A Justiça e o homem da esquina


Mauro Santayana *

Ao anunciar, ontem, a escolha da juíza de origem portorriquenha Sonia Sottomayor para a Suprema Corte, o presidente Obama citou o célebre juiz Oliver Wendell Holmes, com a frase marcante: "The life of the law has not been logic, it has been experience". O postulado de Holmes é anterior à sua nomeação para a Suprema Corte, que se deu em 1902. Encontra-se no trecho axial de seu livro, The Common Law, publicado em 1881, quando ele tinha apenas 40 anos, mas já era professor de Direito. Holmes completa seu pensamento, dizendo que a lei incorpora a história do desenvolvimento de uma nação durante vários séculos, e ela não pode ser tratada como se contivesse somente os axiomas ou as conclusões de um livro de matemática. Com esse entendimento, é natural que Holmes, durante os 30 anos em que atuou na Suprema Corte, tenha sido conhecido como "O Grande Dissidente", em um tribunal de maioria formalista e conservadora.

A indicação da juíza Sottomayor começou a provocar, tão logo anunciada, uma discussão democrática nos Estados Unidos. Porta-vozes conservadores a contestam, alegando que ela é uma "ativista". Ativistas, no entanto, costumam ser os juízes da Suprema Corte. Exemplo desse ativismo foi a decisão, pela maioria de um voto em favor de Bush contra Gore, na fraudulenta votação na Florida. Esse voto, contra a História, levou ao desastre econômico e político da grande nação, com a violação dos direitos do homem.

Sem referir-se diretamente à carreira singular da juíza - órfã de pai aos nove anos, que viveu em uma habitação popular do Bronx, criada pela mãe viúva com grande dificuldade - Obama disse ser importante que um juiz conheça como é o mundo e como o povo comum vive. Enfim, com outras palavras, é importante que o juiz ouça o clamor das ruas e entenda o sofrimento do "sujeito da esquina". O problema essencial da justiça é o de sua definição. Há casos em que a lei não serve à justiça. É conhecida a preocupação do grande teórico da Revolução Francesa, o abade Sieyés, em seu "Ensaios sobre os Privilégios", quando ele diz que a lei - a lei de então, contra a qual se levantavam os "sans-culotte" - em lugar de promover a justiça, condenando os privilégios, era deles cúmplice. A lei era, portanto, injusta, como injustas continuam a ser inúmeras leis.

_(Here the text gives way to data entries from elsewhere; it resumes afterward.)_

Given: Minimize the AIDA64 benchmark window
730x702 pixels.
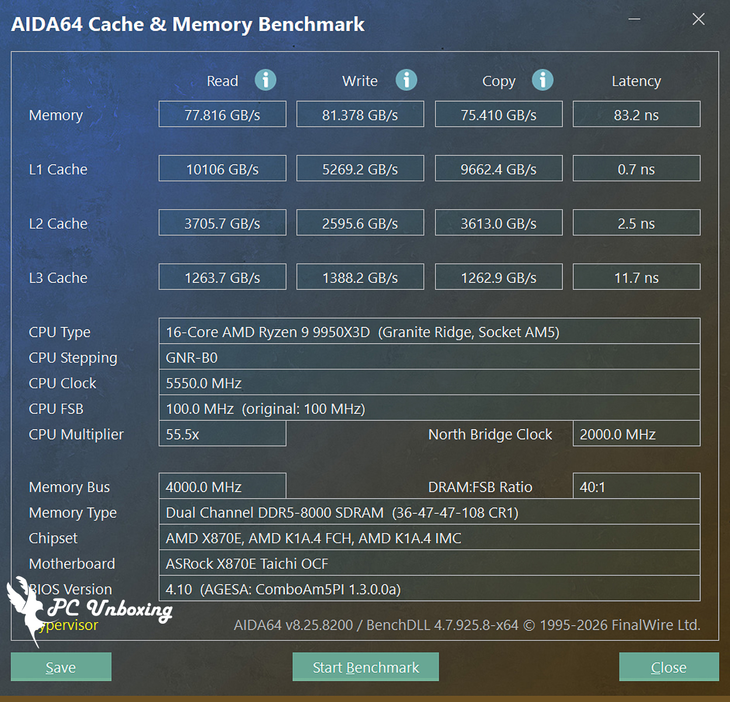Looking at the screenshot, I should point(634,19).
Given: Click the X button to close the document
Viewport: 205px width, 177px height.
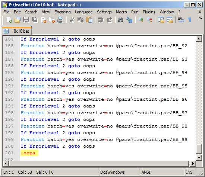Looking at the screenshot, I should click(x=200, y=12).
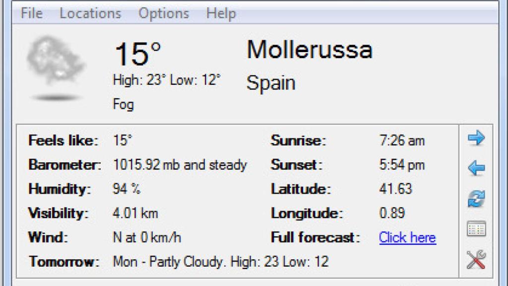Open the Options menu
Viewport: 508px width, 286px height.
point(164,13)
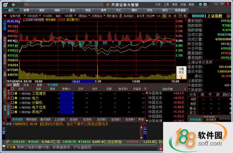The width and height of the screenshot is (233, 153).
Task: Click the mail envelope icon in status bar
Action: [x=4, y=146]
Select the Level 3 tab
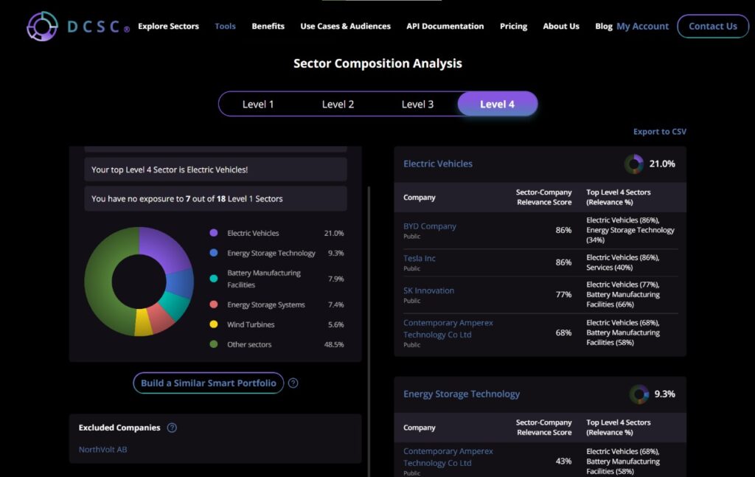 tap(417, 104)
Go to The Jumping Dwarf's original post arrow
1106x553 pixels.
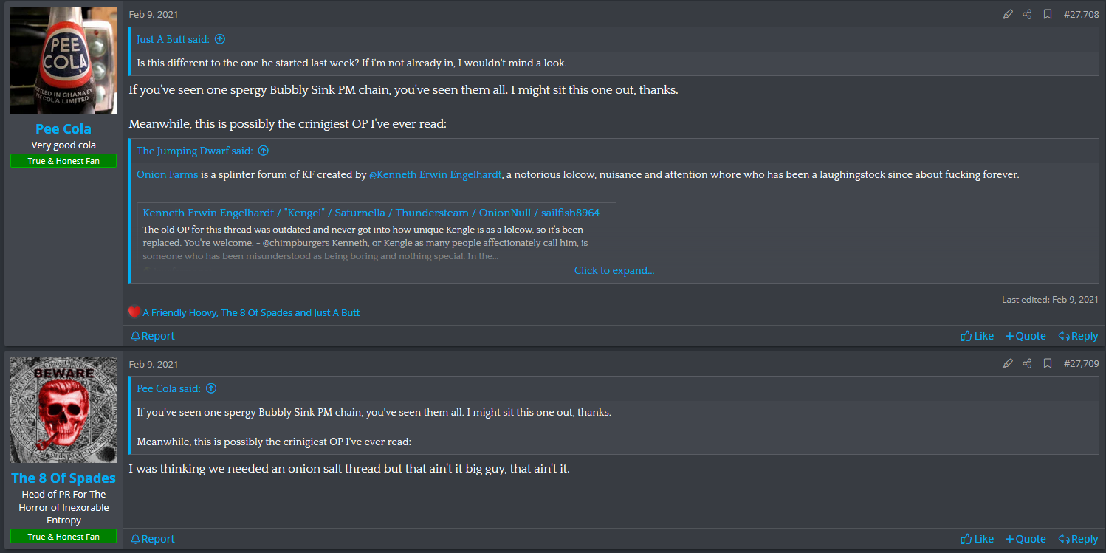click(263, 151)
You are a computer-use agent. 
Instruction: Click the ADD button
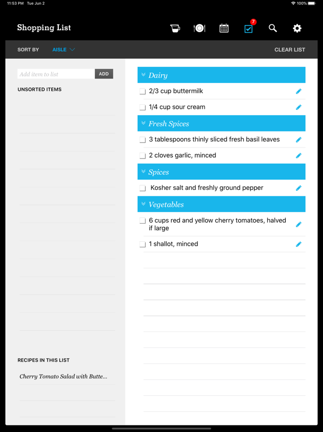[104, 74]
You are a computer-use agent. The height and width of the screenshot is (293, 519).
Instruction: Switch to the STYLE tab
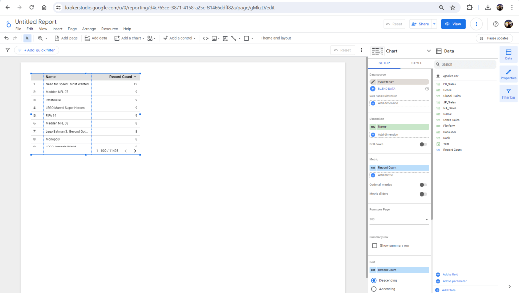[416, 63]
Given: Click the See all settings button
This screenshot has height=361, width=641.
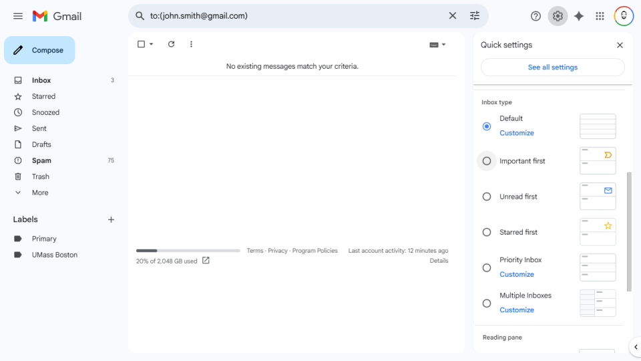Looking at the screenshot, I should click(x=552, y=68).
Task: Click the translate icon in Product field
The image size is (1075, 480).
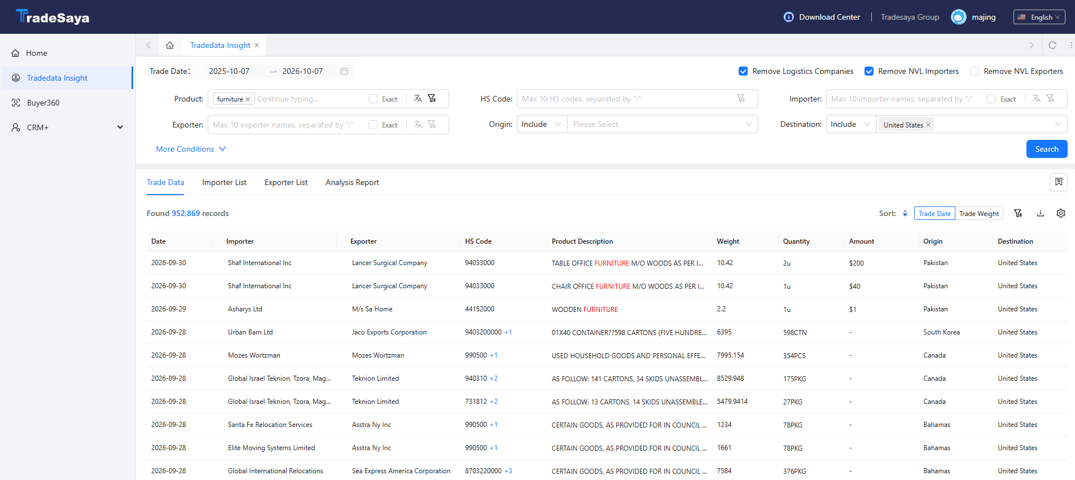Action: click(x=418, y=99)
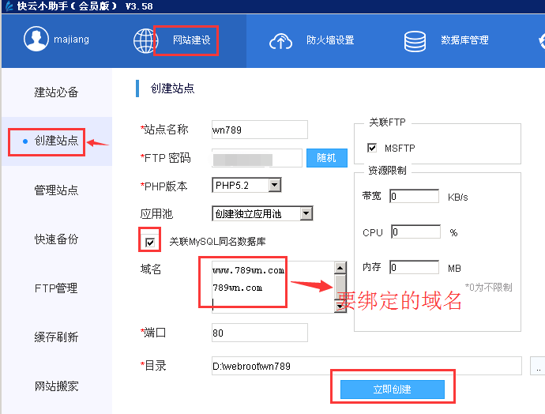This screenshot has height=414, width=545.
Task: Click the 端口 input field
Action: click(x=259, y=333)
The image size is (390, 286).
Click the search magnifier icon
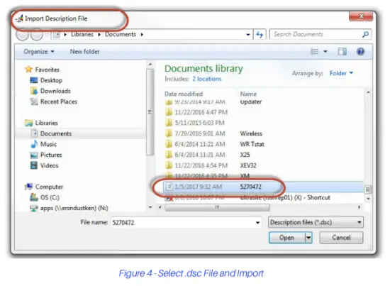pos(365,34)
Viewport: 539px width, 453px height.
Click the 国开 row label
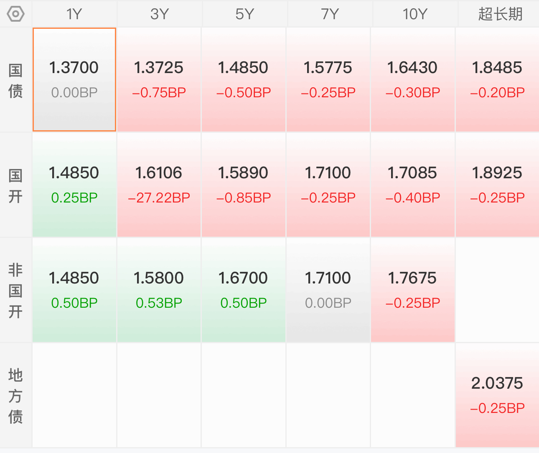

Desse debate participa Joaquim Falcão, com artigo publicado domingo pela Folha de S.Paulo ("Empatias e consequencialismos"), sobre o que se passa em nosso STF. Falcão citou Obama que, dias antes de escolher a substituta do juiz Souter, e coerente com o juiz Holmes, ponderou que "a decisão judicial não é apenas uma questão de teorias jurídicas abstratas e de notas de rodapé em manuais de Direito. Ela tem a ver com as conseqüências práticas para o cotidiano do povo".

Ainda agora estamos diante de uma situação que faz excitar a discussão. O juiz Ali Mazloum denunciou o delegado Protógenes Queiroz à Justiça pela sua conduta nas investigações da Operação Santiagraha. Excluindo-se o fato de que o mesmo juiz foi objeto de investigações da famosa Operação Anaconda - que levou à cadeia o juiz Rocha Mattos - estamos diante de uma situação em que a sentença (ainda que de primeira instância) está em notório desacordo com a opinião das ruas. O juiz se estribou, conforme o noticiário, em regras e normas da Polícia Federal.

O delegado Protógenes talvez tenha cometido faltas disciplinares, puníveis conforme as regras de sua corporação. Essa é uma questão interna da Polícia Federal. Mas é difícil entender por que a Agência Brasileira de Inteligência não pode colaborar com outros órgãos, como é o caso da Polícia Federal, em investigações de interesse nacional. É de evidente interesse nacional a investigação das operações do banqueiro Daniel Dantas, em que há suspeitas de evasão de divisas, de interceptação ilegal de conversas telefônicas e de suborno de autoridades.

Os cidadãos têm acompanhado com atenção o desenrolar desse processo, com a desconfiança de que tudo o que se faz, faz-se em favor dos poderosos. O sentimento nacional, que pode ser aferido nas manifestações livres da grande praça pública que é a internet, é o de que o Poder Judiciário decide em favor dos opressores, enquanto desdenha os oprimidos. Nunca a percepção de que temos uma justiça de classe foi tão nítida quanto hoje.